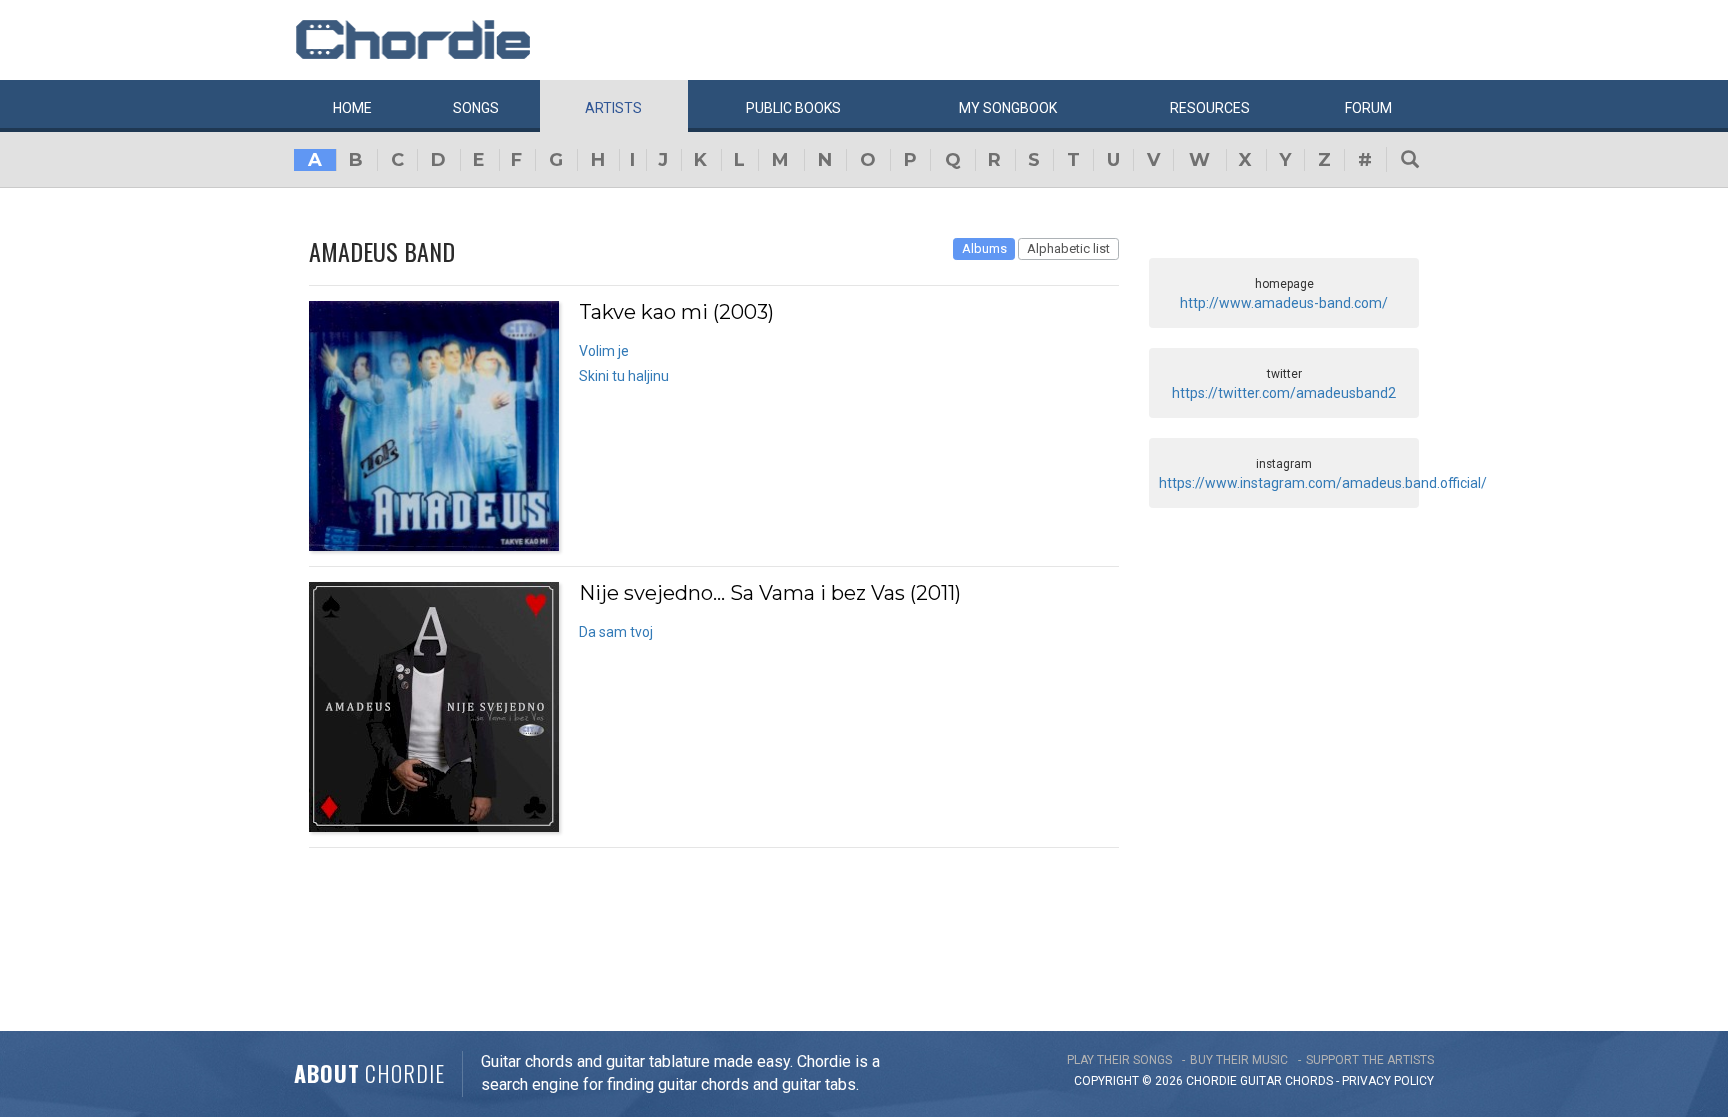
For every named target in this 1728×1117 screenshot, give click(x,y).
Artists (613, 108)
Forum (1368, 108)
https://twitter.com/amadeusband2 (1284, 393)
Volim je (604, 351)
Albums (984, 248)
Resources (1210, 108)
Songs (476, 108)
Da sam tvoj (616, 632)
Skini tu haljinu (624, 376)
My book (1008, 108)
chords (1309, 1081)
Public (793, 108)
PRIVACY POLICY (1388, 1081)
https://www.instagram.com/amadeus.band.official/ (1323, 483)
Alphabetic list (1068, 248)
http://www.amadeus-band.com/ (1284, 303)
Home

——

▶ [Exercise details]
Only lines that contain the string "https" count; pick each one out of the records and copy it.

▶ [Problem solution]
https://twitter.com/amadeusband2 (1284, 393)
https://www.instagram.com/amadeus.band.official/ (1323, 483)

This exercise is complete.